## Work order A
In the text on action configuration, what is the maximum value allowed for the Limit setting when querying cases?
## Work order B
Continue the text on action configuration from its last line.
===== Quoted passage
Cases Query Action Configuration¶
To configure cases query:
Enter an Action Name and its Description.
Choose the Case Filters you want to apply to retrieve cases according to:
Owner: The user who owns them.
Status: Their current status.
Severity: Their level of severity.
Cases Created After: When they were created after a specific date.
Cases Created Before: When they were created before a specific date.
Artifacts: Specific artifacts or artifact types linked to the case. You can use more than one artifact as a filter.
Cases Query Filters¶
- Select how the filtered results are displayed.
Order: Ascending or descending order.
Sort By: Group results according to Case Creation Time, Severity, or Case Status.
Limit: Total number of results. The maximum is 50.
Cases Query Order and Sorting¶
Click Save Data.
String Utilities Action Configuration¶
To configure string utilities:
Enter an Action Name and its Description.
Enter or select an Input String. When you start typing, you can choose one from the auto-fill parameters list.
Configure Parameters¶
Select the Utility Type from the drop-down. The utility types are:
Convert Input String to Uppercase: It converts all input strings into uppercase. Numbers and special characters are not affected.
Convert Input String to Lowercase: It converts all input strings into lowercase. Numbers and special characters are not affected.
Remove Prefix / Suffix: It removes a substring from the prefix or suffix of the input string. You can select to remove the substring from the suffix, prefix, or both.
Calculate MD5: It calculates the MD5 sum of the input string.
Encode text as Base64: It encodes the input string into Base64 encoding.
==========
===== Study material
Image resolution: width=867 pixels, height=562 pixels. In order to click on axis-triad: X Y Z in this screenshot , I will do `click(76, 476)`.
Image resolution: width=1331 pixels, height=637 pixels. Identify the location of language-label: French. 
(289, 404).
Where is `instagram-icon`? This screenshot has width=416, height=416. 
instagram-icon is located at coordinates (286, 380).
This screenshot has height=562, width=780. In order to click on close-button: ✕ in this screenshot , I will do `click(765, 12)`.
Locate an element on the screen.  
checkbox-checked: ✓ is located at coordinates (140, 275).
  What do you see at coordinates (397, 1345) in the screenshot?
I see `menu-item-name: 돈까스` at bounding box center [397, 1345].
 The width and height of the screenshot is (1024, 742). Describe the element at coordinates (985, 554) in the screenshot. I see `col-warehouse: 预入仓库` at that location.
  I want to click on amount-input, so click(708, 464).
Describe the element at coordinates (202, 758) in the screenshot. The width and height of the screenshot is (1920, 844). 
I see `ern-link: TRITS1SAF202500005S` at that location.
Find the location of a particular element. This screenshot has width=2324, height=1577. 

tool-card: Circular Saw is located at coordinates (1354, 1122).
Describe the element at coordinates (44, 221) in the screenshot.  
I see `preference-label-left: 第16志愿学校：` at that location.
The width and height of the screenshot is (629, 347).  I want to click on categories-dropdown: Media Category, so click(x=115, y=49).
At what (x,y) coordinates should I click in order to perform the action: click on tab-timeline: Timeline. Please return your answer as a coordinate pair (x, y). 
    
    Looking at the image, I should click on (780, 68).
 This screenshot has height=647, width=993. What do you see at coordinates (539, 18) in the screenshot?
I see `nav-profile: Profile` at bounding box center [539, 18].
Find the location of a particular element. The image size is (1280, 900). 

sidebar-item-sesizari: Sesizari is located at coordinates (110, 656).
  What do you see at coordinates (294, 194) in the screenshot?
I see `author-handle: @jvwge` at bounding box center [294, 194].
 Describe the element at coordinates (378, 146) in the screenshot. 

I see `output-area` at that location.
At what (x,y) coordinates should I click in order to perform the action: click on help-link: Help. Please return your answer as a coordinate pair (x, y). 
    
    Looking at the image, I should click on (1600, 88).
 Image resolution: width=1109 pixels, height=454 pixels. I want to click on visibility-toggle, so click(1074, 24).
==========
## Written answer A
50 results.

## Written answer B
Decode text as Base64: It decodes the input string using Base64 decoding. If the input is not Base64 encoded, the action won’t work.
Encode text as URL: It encodes the input string to be used safely in a URL.
Decode text as URL: It decodes the previously URL-encoded string. If the input is not URL-encoded, it returns the input text as output.
Escape text as JSON: It escapes the input string such so it can be used inside a JSON document.
Unescape text as JSON: It removes the applied JSON escape characters from the input string.
Regular Expression: It uses the regex string to search and returns results from the input. Selecting the Get Only First Match returns the first string. When it’s deselected it returns all matches in JSON format.
Replace a Substring of the Input String: It replaces a part of the input string with a different string.
Remove Whitespaces from Prefix and Suffix: It removes whitespaces from the start and the end of the input string.
Enable Input Trimming to remove the whitespaces from the prefix and suffix of the input string.
Click Save Data.